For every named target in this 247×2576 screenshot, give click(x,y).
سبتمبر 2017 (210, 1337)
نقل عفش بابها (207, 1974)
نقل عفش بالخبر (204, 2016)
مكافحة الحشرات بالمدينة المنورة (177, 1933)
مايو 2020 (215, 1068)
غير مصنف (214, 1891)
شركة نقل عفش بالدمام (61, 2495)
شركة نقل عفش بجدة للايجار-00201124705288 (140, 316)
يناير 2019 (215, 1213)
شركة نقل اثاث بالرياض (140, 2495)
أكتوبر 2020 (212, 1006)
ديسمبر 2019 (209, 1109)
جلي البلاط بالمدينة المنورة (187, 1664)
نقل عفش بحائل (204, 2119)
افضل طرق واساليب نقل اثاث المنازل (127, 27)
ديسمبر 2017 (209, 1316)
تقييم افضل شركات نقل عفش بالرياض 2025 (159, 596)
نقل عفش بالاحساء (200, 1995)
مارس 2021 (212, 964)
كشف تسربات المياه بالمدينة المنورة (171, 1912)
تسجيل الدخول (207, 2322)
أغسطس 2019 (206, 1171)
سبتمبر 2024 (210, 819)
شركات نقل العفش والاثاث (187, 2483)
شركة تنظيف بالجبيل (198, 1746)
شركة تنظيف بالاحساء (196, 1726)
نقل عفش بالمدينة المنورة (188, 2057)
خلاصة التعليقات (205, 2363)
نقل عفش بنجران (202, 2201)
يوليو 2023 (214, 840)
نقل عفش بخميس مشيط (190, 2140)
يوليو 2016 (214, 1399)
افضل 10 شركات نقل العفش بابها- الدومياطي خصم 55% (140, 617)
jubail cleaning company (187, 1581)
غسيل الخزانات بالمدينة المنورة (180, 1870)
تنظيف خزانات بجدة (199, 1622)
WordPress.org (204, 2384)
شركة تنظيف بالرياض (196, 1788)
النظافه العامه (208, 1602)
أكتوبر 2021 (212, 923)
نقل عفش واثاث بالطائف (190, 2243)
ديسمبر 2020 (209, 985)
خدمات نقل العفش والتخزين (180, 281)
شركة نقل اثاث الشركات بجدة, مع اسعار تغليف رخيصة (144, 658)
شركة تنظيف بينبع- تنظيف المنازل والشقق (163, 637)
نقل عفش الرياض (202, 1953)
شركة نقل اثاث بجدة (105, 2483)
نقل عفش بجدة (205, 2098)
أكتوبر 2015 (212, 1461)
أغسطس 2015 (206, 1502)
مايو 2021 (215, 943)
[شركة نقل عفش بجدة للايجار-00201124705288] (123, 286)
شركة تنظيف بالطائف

.....

Starting with the first line of the listing above and ending with the line that holds "شركة نقل عفش بجدة للايجار-00201124705288 (140, 316)", return those lines exactly as written, both included.

For every named target in this 247×2576 screenshot, give click(x,y).
سبتمبر 2017 (210, 1337)
نقل عفش بابها (207, 1974)
نقل عفش بالخبر (204, 2016)
مكافحة الحشرات بالمدينة المنورة (177, 1933)
مايو 2020 (215, 1068)
غير مصنف (214, 1891)
شركة نقل عفش بالدمام (61, 2495)
شركة نقل عفش بجدة للايجار-00201124705288 (140, 316)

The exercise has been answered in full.